Saturday, December 5, 2020

Radiation Waiting Room

 The radiation waiting room is a strange place where everyone waits in their patient gowns and no one really checks in—yet we’re all known and called back in order.


I entered it the other day, hobbling in with my walker. This wasn’t a regular day though, and the air felt thick. Two elderly women sat bickering about life, despite the fact that they seemed relatively rich, well-to-do (from their hair, nails, and conversation), and as if they’ve lacked nothing their entire lives.


“Why did God DO this to us?” one woman said. “This is THE MOST terrible thing I can imagine.”


“I agree! I might stop going to church. This is ridiculous!”


They both complained so long that it grated against my nerves almost more than my recent back surgery. I heard about how they both have breast cancer (stage I and stage II). Radiation for both is precautionary, and they have good prognoses ahead of them. I thought they were actually quite lucky.... Yet, they complained.


“Don’t ever get old!” the one lady said to me. “It’s the pits.”


But (oddly enough) I was actually there—getting radiation—TO get old.


“Getting old sucks!” she said.


And I wanted to follow with, “No, dying young sucks.” But instead, I looked at the TV and hoped one of them would be called back soon before I said something I’d regret. Instead they weren’t and the older of the two sighed deeply. “I’m sure it’s something simple, but what are you in here for?” she asked me.


I couldn’t take it anymore. She wanted answers. Then, fine?! “Stage 4 melanoma! They’ve given me 2 years to live.”


You should’ve seen their faces—the older one looked like she’d swallowed a frog. The other woman actually lost some of the color in her plump face. And I don’t know why, but this must have worked as some sort of reset because they started apologizing—as I held some sort of devious laughter in. 
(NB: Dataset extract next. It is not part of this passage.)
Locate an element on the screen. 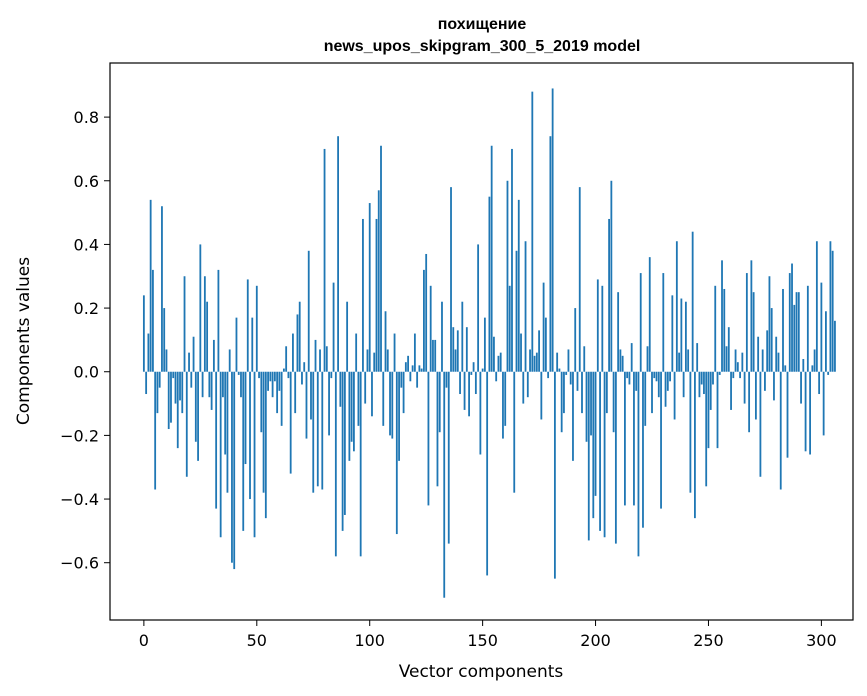 The width and height of the screenshot is (867, 696). y-tick-label-6: 0.6 is located at coordinates (86, 182).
“And here we are, talking about how hard OUR lives are....”


“We all die sometime,” I said. “And that’s hard for ALL of us. We just need to start appreciating the time we’re here. Why complain when you could be enjoying life? One is a waste and the other isn’t.”


After a few minutes of silence, the two started talking about how lucky they are not to have stage 4, and how they have upcoming plans for the holidays—gifts for family and friends. They talked about a future far beyond that, one no one is guaranteed, but I hope they’ll have. And as each of them were called back to radiation, they smiled and told me to never lose hope. It felt...odd, how my demise had cheered them up. But honestly, I was grateful something had done the trick!


A new lady sat in the room with me at that point. She seemed sweet despite circumstances. And I thought how amusing...that she hadn’t seen what had transpired in that same room, just moments before.